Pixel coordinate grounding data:
----
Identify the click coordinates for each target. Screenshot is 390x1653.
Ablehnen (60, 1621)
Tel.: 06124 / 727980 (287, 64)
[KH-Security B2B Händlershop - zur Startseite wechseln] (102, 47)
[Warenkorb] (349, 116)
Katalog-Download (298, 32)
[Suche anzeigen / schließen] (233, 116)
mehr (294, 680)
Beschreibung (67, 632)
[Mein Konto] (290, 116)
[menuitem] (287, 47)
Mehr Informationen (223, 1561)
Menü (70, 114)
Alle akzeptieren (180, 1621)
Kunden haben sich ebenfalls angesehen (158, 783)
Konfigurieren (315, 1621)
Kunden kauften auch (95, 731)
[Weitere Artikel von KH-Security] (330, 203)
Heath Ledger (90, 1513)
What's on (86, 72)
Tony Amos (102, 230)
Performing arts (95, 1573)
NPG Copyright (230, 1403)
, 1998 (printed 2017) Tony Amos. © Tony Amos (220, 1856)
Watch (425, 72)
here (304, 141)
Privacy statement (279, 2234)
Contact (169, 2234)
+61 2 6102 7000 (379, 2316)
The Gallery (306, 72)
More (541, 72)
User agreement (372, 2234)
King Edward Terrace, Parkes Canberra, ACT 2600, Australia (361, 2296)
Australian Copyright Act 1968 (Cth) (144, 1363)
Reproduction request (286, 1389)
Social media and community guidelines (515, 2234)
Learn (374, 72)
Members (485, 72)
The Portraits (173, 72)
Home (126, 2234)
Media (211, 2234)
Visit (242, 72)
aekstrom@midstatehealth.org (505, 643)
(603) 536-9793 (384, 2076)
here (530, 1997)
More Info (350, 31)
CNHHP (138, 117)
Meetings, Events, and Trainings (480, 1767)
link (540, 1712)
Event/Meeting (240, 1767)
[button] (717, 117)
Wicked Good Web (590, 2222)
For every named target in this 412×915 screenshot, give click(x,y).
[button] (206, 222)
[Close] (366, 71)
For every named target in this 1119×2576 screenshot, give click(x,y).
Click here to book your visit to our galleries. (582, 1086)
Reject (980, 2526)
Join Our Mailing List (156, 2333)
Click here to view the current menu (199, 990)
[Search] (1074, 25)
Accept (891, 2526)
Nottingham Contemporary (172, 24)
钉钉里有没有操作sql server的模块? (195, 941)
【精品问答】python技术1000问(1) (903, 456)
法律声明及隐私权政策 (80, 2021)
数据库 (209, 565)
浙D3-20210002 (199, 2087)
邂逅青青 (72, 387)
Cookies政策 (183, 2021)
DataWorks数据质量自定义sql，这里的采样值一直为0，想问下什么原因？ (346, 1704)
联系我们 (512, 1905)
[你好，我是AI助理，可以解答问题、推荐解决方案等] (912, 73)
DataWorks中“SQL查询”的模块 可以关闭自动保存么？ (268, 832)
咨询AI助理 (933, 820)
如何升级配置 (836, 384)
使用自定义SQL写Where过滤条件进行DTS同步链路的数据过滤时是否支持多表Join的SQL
----
### Aim of the task
The answer must be every line from the records above that contains the word "this", copied in full.

### Solution to the exercise
For every named target in this 412×915 screenshot, give click(x,y).
For every named target in this 1119×2576 screenshot, give click(x,y).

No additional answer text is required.